Ora alcuni riterranno questo punto di vista troppo radicale, e sicuramente questo estratto rappresenta il libro solo in parte. Altri penseranno che forse investe il designer di una resposabilità troppo grande, che in realtà è condivisa da tutti gli attori legati al mondo industriale, ma Papanek era un disegnatore industriale, perciò la dichiarazione è fortemente e volutamente autocritica.

Tuttavia quel che ci interessa e che rappresenta il contenuto più significativo della citazione, è il legame creato fra Design, nella sua dimensione industriale, con Ecologia e Cambiamento Sociale, sottolineato sin dal titolo del libro.
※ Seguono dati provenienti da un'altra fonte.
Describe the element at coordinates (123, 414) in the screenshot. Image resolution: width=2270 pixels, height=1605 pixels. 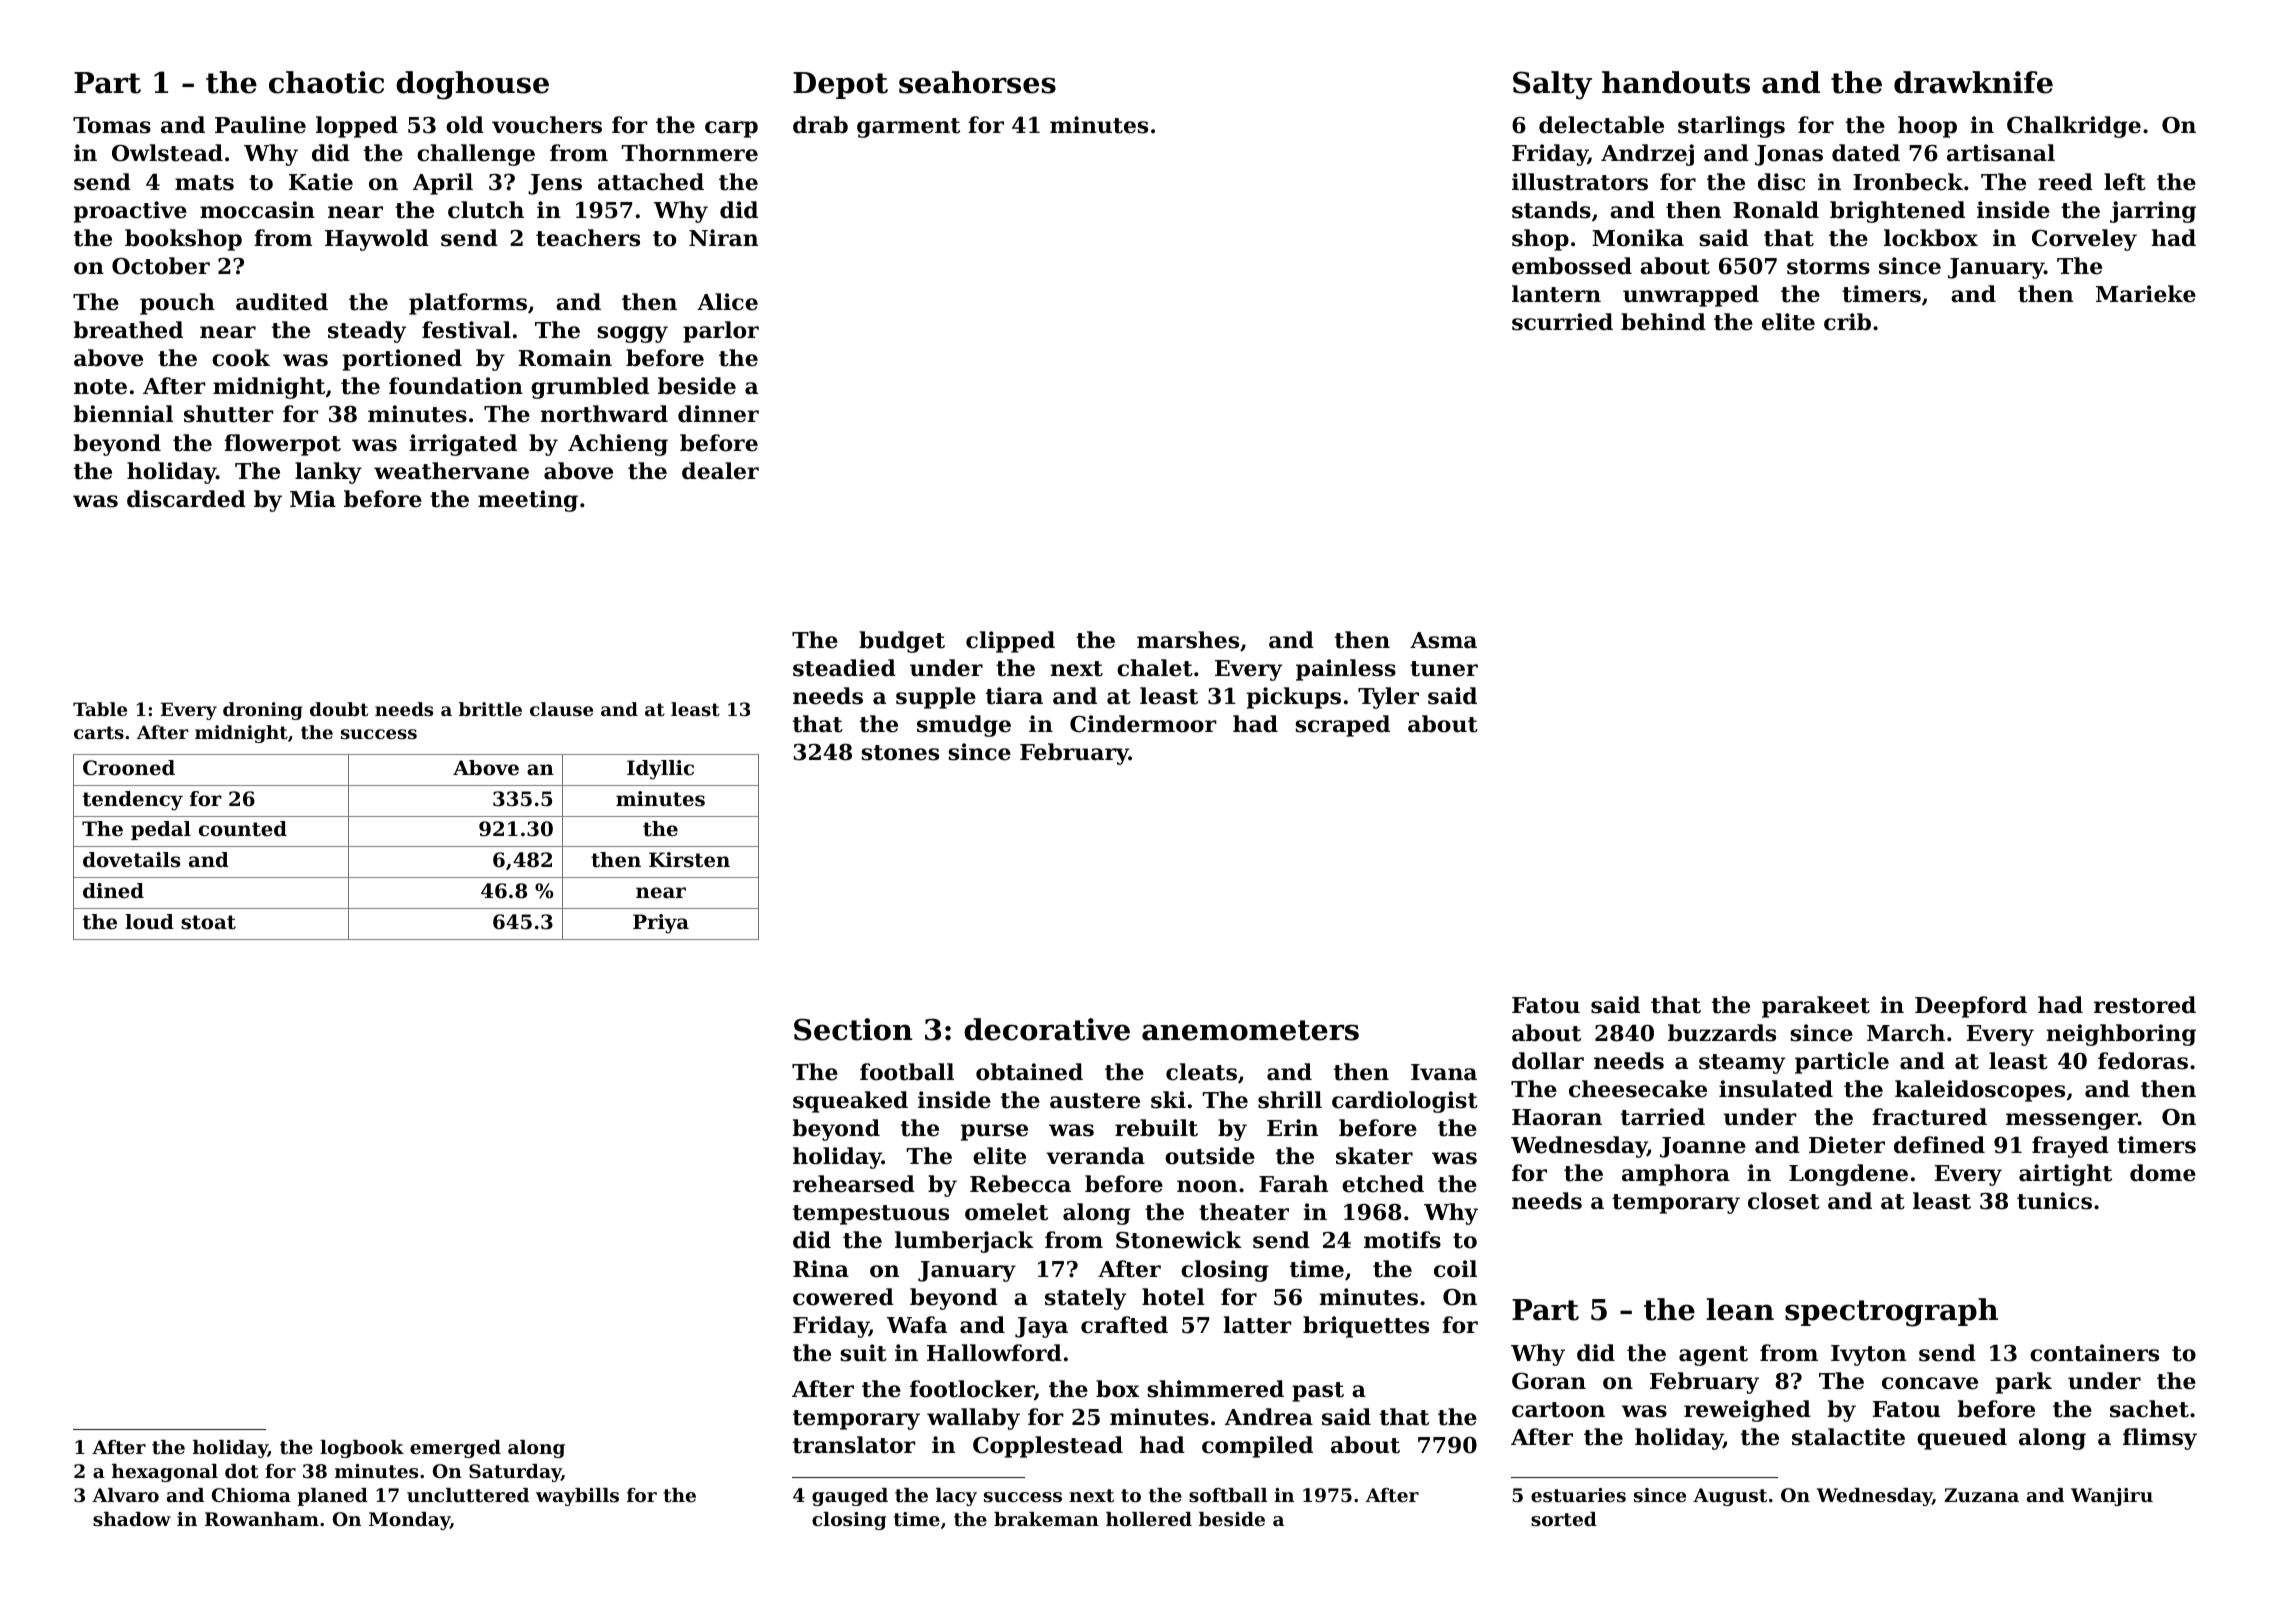
I see `biennial` at that location.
Si sposta per la prima volta l’attenzione sul processo: ci si chiede come gli oggetti nascono, cosa viene usato in input e cosa viene prodotto come output, e quanto ed in che modo questo influisce sull’ecologia, sull’ambiente e sulla società, per cui sull’uomo.

Il vero cambiamento sta considerare l’oggetto, singolo, in connessione con la sua produzione, cioè con il suo processo da “materiale grezzo” a “componenti in forma” per mezzo di lavorazioni intermedie.

Il prodotto non è più unica replica che arriva dal negozio in casa nostra, e si relaziona con questo ambiente, ma diventa parte di una produzione che prevede milioni di altre copie, in una dimensione ed in una scala che, se già negli anni ’60-’70 arrivava a numeri inverosimili, oggi – considerata complessivamente su scala globale – supera di gran lunga l’immaginazione di ognuno di noi.

La dimensione e le modalità di questo cambiamento di punto di vista, che potremmo sinteticamente riassumere come un passaggio dalla quantità alla qualità, vengono ampiamente descritte da Luigi Bistagnino nel suo scritto L’uomo al centro del progetto: Design per un nuovo umanesimo, dove si invita a progettare mettendo al centro la comunità, e quindi il genere umano, come sistema di valori di riferimento, in opposizione al workflow prodotto-centrico che viene pedissequamente applicato in qualsiasi processo produttivo.

Questa impostazione, infatti, porta inevitabilmente a filiere industriali sviluppate secondo una logica lineare, poiché si perde di vista il sistema di relazioni messo in opera. Ancor più danni crea la ricerca del massimo profitto sul breve periodo, che si traduce il più delle volte in una semplice riduzione delle voci di spesa, a danno dei più poveri, o dei paesi più poveri.

Materie prime più economiche, processi più economici ed esternalizzazione: tutti elementi che concorrono ad abbattere il costo finale del prodotto, a spese però di quelle comunità che vivono nelle vicinanze dell’impianto produttivo e, sul lungo periodo, anche di quelle che vivono lontano.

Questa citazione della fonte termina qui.